If you're looking for information about the Ruby language, rather than the Rails framework, two new books have come out in the past year, both of which address not only the current 1.8.x series of Ruby, but also the 1.9.x series. These books have different purposes and styles, and they complement each other in many ways. The Ruby Programming Language co-authored by Java/JavaScript book-veteran David Flanagan and Ruby creator Yukihiro “Matz” Matsumoto (O'Reilly, ISBN 978-0-596-51617-8) is an attempt to document, specifically and carefully, the language's behavior. If you are an experienced Ruby programmer, you probably will want this book on hand in order to explain how the language works.

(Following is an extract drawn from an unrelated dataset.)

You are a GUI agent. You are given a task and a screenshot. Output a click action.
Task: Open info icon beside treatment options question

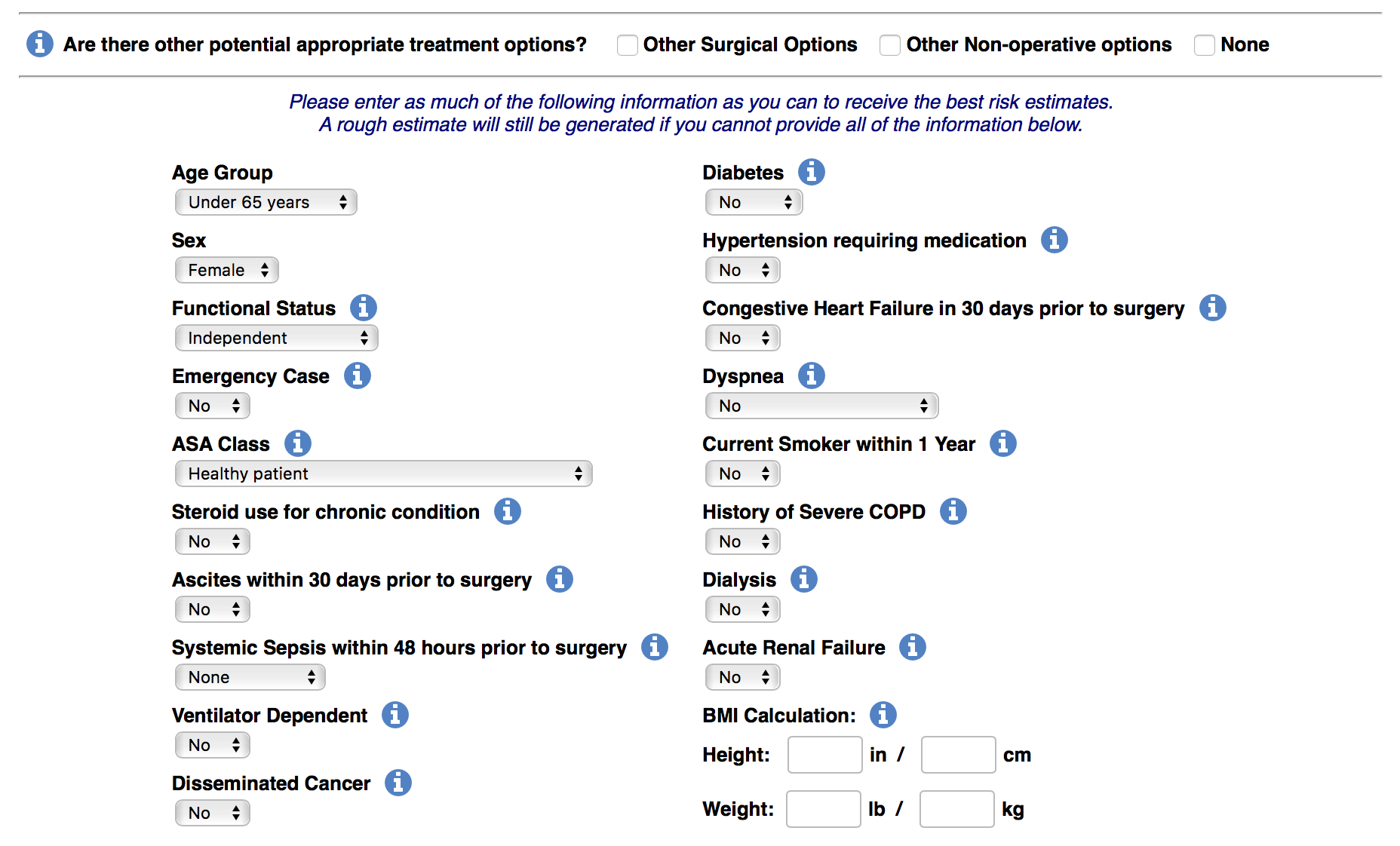(40, 44)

The Well-Grounded Rubyist by David Black (Manning, ISBN 978-1-933988-65-8) is a much friendlier book, and it is a tutorial of sorts—not just on the Ruby language, but also in the Ruby way of thinking. A number of Ruby's constructs can be confusing for many programmers, and Black's book steps through them with numerous, well-documented examples. Black also provides a number of tips and explanations about things that aren't always obvious, such as the difference between singleton method definitions styles, built-in callbacks and the various forms of eval.
I also thoroughly enjoyed Metaprogramming Ruby by Paolo Perrotta (Pragmatic Programmers, ISBN 978-1-934356-47-0). It is easy to get started programming with Ruby, but the real power (as with Lisp) is not just with existing Ruby constructs, but the fact that you can modify the language to suit your needs. Metaprogramming, as this technique is called, lets you modify objects and classes in a variety of ways to turn your application into a language for solving your specific problems. Metaprogramming is a bit hard to grasp by its very nature, and it isn't necessarily obvious how to go about using it, or why it might be necessary. Perrotta's book offers a great deal of well-written detail on both fronts, showing you how to use metaprogramming techniques and suggesting when they might be appropriate or useful.
Finally, I should mention Mike Gunderloy's self-published on-line PDF book Rails Rescue Handbook, which you can get from www.railsrescuebook.com. Gunderloy is an active Rails developer, author and community member, and he wrote a book that describes what you should do when you are asked to work on a Rails project that is not working. This book is full of practical advice on how to attack a problematic Web site—from examining the existing codes, to looking for database indexing issues, to the use of metric_fu, to external monitoring with tools from New Relic or FiveRuns. A list of what functionality was deprecated in each version of Rails (going back to 1.0) is handy for those of us who often work on multiple projects simultaneously and might not remember what changed between Rails 2.1 and 2.2, for example. I didn't find any hidden tricks or clever hacks in this book, but that's just fine. The back-to-basics approach is thorough, well written and describes how every Rails project can and should look over time, even if it didn't start off following best practices.